#### [Extract to read]

== Segment start ==

This report follows a human security approach and brings in the lived experiences of Libyans through their own personal stories. The report is not intended as a comprehensive analysis of the geo-political situation in Libya since the 2011-overthrow of Colonel Muammar Gaddafi. Instead, this report will exhibit a unique account of how the conflict developed and what it meant for the people experiencing the conflict: the insecurities, the deterioration of services and infrastructure, the increase of weapons and armed groups, and the decrease in jobs. In addition to a people-centered perspective, this report is also unique as it elevates the voices of marginalized groups. Youth and women take center stage.

In the next chapters we will raise the voices, draw conclusions and formulate recommendations from 124 stories collected between October 2017 and May 2018. These stories were collected by 32 activists, representing eight women and youth-organizations based in the west, east and south of Libya. Women and men in different age categories shared their experiences, providing us an insight into the daily realities of Libyans.

== Segment end ==

#### [Directions for this task]
Rewrite the paragraph of the Libya report that begins "In the next chapters" as a short bulleted list that keeps its main facts. The records aren't needed here.

#### [Material shown]
== Segment start ==

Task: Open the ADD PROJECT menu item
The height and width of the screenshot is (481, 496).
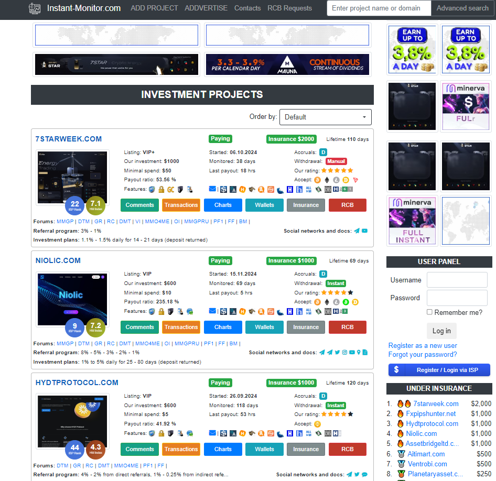Action: point(154,8)
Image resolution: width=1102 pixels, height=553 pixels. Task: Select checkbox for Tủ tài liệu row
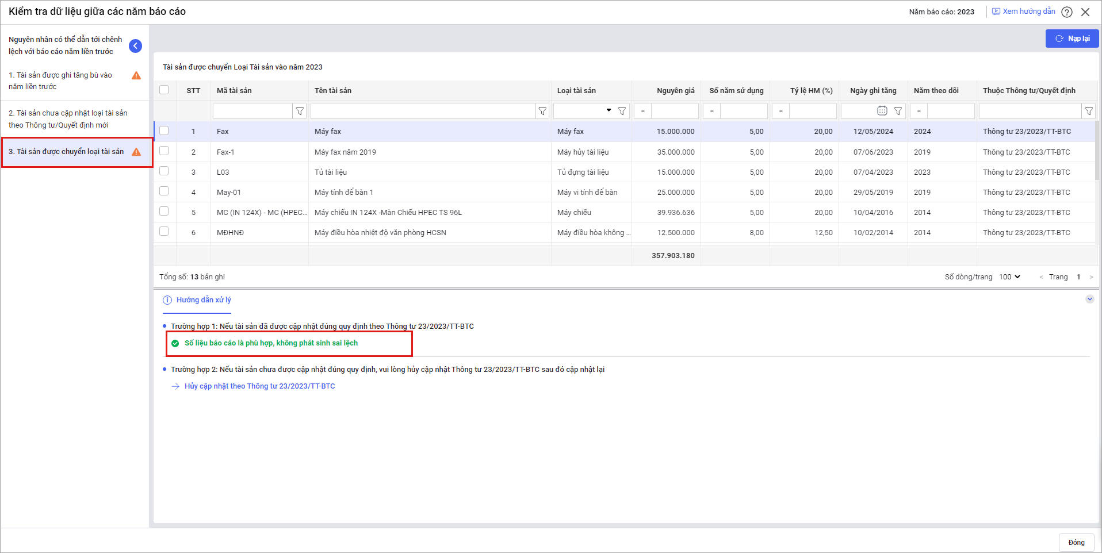pos(164,171)
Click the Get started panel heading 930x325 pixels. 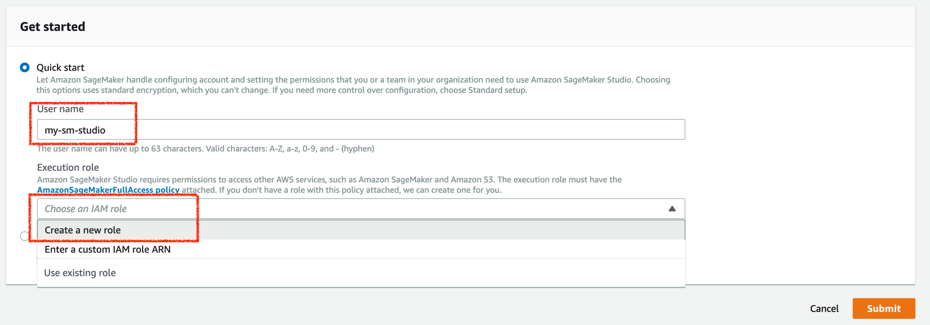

== Segment end ==

#### [Answer box]
- The next chapters raise voices, draw conclusions and make recommendations from 124 stories.
- The stories were collected between October 2017 and May 2018.
- 32 activists from eight women and youth organizations in the west, east and south of Libya collected them.
- Women and men of different ages shared experiences that show the daily realities of Libyans.